Dissociating Task-set Selection from Task-set Inhibition in the Prefrontal Cortex

Ulrich Mayr1, Jörn Diedrichsen2,3, Richard Ivry2 and Steven W. Keele1

1 University of Oregon, 2 University of California, Berkeley, 3 Johns Hopkins University

Reprint requests should be sent to Ulrich Mayr, Department of Psychology, University of Oregon, Eugene, OR 97403, or via e-mail: mayr{at}darkwing.uoregon.edu.
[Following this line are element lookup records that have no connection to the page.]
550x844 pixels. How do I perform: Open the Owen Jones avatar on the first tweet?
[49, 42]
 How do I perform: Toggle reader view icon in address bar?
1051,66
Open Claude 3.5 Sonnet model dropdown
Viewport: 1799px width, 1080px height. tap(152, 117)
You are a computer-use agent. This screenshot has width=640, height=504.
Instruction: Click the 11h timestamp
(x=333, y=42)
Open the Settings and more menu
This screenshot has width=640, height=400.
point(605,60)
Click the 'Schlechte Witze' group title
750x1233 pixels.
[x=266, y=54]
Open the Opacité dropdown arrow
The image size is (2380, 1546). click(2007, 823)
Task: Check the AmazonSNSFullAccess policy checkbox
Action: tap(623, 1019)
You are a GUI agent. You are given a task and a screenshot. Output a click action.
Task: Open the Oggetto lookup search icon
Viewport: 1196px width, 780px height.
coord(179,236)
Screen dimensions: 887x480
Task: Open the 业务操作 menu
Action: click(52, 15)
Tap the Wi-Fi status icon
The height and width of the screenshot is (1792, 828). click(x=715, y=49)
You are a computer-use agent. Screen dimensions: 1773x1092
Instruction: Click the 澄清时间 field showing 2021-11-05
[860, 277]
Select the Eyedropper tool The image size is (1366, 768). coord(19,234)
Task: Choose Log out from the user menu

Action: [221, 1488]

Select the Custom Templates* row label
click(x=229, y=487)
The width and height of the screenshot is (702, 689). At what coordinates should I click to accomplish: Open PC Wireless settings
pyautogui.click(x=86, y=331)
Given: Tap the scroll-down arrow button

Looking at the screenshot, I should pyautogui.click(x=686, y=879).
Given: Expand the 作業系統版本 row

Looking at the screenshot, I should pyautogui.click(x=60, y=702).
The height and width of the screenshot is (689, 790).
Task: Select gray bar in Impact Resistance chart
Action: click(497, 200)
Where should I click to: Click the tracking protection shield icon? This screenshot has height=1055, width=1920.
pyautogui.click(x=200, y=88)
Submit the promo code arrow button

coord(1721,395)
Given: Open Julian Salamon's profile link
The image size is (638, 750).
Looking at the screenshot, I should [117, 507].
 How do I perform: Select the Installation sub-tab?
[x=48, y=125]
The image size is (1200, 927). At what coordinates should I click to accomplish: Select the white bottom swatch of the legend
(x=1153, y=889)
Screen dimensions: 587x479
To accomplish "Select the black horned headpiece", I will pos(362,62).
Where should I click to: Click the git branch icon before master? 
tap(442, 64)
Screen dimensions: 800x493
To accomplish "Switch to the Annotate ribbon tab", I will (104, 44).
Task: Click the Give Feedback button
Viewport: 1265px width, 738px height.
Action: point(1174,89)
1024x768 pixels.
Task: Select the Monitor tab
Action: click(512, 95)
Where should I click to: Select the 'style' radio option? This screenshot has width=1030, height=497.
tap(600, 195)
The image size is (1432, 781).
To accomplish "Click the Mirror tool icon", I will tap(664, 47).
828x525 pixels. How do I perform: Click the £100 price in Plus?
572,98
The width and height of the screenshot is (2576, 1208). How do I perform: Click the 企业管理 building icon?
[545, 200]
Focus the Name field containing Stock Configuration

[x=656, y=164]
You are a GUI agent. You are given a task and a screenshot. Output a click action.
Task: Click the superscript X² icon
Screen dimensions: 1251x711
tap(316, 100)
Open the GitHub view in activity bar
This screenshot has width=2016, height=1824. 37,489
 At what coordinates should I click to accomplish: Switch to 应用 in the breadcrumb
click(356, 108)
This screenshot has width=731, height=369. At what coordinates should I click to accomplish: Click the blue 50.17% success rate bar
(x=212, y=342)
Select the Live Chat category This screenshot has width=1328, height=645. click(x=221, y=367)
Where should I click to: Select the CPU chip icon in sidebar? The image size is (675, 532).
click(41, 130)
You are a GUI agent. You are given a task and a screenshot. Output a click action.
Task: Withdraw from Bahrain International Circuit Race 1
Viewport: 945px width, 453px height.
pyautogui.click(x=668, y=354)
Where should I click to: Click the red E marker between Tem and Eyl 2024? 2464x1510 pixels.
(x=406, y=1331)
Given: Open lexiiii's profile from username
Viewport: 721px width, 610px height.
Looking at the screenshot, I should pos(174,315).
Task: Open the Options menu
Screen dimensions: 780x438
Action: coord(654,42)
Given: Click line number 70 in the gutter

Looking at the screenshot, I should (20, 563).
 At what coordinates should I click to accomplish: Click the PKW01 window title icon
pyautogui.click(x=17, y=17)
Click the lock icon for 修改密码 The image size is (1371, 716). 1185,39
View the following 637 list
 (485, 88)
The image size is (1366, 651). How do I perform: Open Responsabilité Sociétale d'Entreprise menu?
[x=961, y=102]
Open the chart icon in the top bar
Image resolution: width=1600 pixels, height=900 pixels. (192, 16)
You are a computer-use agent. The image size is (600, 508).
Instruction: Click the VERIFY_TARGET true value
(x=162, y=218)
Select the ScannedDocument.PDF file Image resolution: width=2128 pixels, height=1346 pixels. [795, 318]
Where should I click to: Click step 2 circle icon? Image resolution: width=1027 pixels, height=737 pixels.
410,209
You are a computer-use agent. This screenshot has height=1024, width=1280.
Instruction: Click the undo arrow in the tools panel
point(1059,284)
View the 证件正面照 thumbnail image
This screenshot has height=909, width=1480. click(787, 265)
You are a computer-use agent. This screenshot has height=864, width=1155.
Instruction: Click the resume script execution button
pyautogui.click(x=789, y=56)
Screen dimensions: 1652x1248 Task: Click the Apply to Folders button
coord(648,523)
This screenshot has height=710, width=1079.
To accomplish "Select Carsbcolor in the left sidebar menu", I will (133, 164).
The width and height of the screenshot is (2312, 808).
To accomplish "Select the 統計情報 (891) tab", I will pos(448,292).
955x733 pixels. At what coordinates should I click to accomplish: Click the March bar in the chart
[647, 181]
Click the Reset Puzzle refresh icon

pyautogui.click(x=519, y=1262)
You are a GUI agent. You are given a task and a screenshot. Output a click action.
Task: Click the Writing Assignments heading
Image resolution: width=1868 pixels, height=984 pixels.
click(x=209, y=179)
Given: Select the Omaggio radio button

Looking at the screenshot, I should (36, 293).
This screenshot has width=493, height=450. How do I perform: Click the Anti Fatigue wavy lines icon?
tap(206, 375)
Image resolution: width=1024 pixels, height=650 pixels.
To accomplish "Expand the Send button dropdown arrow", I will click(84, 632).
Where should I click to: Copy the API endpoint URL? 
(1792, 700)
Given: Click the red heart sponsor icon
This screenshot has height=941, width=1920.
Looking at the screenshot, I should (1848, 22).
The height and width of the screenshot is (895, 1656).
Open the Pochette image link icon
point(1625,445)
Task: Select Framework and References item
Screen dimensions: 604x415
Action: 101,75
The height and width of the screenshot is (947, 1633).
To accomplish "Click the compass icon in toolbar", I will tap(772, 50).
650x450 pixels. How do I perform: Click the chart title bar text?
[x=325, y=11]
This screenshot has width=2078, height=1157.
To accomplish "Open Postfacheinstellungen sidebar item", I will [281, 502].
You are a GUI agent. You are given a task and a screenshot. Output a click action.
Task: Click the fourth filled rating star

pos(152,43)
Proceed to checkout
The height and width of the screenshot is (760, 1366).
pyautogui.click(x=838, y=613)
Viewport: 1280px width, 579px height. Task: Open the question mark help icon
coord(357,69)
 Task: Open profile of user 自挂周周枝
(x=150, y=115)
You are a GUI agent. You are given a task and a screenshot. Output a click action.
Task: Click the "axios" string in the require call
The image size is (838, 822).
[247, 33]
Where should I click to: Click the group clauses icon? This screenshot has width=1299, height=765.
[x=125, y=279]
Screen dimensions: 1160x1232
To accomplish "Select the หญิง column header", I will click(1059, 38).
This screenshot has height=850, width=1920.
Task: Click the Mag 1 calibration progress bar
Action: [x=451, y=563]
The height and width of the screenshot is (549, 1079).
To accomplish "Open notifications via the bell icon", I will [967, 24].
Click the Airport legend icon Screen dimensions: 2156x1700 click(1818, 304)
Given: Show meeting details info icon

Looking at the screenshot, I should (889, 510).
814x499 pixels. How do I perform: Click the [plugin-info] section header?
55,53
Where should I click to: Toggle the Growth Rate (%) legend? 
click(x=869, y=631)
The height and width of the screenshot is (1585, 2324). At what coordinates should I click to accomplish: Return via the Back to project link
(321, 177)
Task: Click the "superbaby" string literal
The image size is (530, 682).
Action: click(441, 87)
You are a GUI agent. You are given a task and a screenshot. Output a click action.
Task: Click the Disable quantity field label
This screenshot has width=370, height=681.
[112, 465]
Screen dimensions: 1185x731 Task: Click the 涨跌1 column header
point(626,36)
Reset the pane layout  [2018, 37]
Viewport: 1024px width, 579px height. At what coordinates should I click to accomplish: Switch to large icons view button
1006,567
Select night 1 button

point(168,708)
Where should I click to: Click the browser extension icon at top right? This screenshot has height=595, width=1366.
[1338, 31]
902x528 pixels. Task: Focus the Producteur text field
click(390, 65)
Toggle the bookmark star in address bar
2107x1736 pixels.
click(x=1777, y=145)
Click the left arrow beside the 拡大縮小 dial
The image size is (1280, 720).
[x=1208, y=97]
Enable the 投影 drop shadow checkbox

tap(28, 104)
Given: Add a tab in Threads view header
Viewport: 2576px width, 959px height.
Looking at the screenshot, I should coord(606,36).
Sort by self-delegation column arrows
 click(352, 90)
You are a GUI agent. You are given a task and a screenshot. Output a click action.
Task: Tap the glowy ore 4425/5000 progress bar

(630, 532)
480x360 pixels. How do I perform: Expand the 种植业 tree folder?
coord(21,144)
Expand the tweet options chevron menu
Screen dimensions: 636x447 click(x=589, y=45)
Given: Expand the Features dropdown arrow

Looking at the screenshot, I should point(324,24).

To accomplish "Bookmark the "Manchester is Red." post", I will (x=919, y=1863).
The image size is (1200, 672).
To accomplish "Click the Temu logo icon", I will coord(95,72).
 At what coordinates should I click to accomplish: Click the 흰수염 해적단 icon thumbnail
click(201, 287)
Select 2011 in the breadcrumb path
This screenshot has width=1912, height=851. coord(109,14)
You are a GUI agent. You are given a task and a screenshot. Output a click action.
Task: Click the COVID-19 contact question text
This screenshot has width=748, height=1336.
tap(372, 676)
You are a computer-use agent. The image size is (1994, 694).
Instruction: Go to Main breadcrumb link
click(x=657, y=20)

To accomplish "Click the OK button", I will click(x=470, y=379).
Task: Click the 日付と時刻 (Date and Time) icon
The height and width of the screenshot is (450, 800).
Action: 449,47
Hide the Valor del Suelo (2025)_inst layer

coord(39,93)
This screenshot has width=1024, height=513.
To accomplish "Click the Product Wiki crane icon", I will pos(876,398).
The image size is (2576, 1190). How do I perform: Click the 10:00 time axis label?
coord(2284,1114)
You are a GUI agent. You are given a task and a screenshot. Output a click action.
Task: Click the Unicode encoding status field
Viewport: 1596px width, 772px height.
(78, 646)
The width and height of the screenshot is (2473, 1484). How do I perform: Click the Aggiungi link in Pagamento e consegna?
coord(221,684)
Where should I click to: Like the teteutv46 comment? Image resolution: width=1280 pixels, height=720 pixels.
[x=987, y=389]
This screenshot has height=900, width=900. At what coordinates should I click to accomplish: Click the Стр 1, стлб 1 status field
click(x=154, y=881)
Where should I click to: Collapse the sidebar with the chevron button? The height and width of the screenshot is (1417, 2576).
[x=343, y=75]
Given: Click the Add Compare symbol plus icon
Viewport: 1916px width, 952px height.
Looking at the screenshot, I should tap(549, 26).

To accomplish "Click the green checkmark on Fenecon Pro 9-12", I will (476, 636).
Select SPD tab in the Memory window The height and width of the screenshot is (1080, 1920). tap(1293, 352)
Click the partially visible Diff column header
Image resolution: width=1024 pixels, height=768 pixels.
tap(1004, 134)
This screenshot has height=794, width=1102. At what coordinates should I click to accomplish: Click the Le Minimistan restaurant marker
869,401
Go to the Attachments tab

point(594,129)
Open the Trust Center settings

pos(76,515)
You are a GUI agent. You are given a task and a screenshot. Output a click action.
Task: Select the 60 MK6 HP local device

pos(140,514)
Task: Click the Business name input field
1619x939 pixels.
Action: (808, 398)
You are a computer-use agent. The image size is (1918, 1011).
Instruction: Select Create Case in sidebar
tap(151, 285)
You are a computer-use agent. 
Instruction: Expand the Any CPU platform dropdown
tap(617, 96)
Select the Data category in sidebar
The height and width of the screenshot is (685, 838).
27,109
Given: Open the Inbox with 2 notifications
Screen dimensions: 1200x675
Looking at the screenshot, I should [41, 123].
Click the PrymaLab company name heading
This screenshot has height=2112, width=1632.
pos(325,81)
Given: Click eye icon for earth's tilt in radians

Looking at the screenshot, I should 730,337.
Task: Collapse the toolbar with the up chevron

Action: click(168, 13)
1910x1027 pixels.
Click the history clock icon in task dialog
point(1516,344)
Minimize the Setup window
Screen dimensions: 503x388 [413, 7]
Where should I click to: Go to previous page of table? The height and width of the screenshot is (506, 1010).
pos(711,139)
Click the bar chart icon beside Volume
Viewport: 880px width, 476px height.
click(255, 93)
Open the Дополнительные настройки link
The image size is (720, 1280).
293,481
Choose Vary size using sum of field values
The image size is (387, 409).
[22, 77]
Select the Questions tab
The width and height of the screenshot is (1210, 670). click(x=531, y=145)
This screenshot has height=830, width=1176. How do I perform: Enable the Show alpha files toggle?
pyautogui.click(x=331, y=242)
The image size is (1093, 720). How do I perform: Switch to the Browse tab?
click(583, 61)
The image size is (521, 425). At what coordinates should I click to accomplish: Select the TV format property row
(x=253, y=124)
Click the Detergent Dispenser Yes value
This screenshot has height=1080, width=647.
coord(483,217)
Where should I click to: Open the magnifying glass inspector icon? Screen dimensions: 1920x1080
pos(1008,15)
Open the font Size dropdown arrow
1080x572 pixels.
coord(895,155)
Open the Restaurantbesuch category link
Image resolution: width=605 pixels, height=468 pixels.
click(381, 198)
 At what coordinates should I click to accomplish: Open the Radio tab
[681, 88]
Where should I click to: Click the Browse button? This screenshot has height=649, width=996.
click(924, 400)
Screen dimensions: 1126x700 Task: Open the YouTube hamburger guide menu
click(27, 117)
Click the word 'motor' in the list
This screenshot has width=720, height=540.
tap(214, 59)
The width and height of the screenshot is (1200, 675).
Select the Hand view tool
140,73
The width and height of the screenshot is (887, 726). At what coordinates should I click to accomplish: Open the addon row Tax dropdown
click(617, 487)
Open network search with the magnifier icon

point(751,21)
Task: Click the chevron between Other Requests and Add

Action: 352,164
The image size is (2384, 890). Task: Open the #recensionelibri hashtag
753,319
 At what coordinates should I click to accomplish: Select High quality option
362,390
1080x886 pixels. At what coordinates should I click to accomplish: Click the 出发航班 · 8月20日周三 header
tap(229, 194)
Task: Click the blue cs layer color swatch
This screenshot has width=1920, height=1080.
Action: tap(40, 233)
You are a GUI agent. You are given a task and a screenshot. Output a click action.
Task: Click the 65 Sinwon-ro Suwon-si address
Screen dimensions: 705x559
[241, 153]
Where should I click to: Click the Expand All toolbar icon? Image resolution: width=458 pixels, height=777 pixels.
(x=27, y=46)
Patients with focal lesions in the left (n = 7) and right (n = 4) prefrontal cortex were compared with controls (n = 16) in a task-switching experiment using four different, simple spatial tasks. Each of these tasks involved a left–right decision, either regarding an arrow, the word "left" or "right," a circle position, or the direction of a moving line. We compared performance on trials that required rule switches versus rule repetitions (local switch costs) and we compared performance between blocks with bivalent stimuli (two dimensions present) and blocks with univalent stimuli (only one dimension present) to assess global switch costs. Patients with left prefrontal lesions, but not patients with right prefrontal lesions, exhibited increased costs on trials in which the relevant dimension switched (local switch costs), but also on no-switch trials with bivalent stimuli (global costs). We also assessed task-set inhibition in the form of the backward-inhibition effect [increased response times to recently abandoned tasks; Mayr, U., & Keele, S. Changing internal constraints on action: The role of backward inhibition. Journal of Experimental Psychology: General, 129, 4–26, 2000]. Although left frontal patients showed normal inhibition, right frontal patients showed no evidence for inhibition. These results suggest a neurocognitive dissociation between task-set selection and inhibition.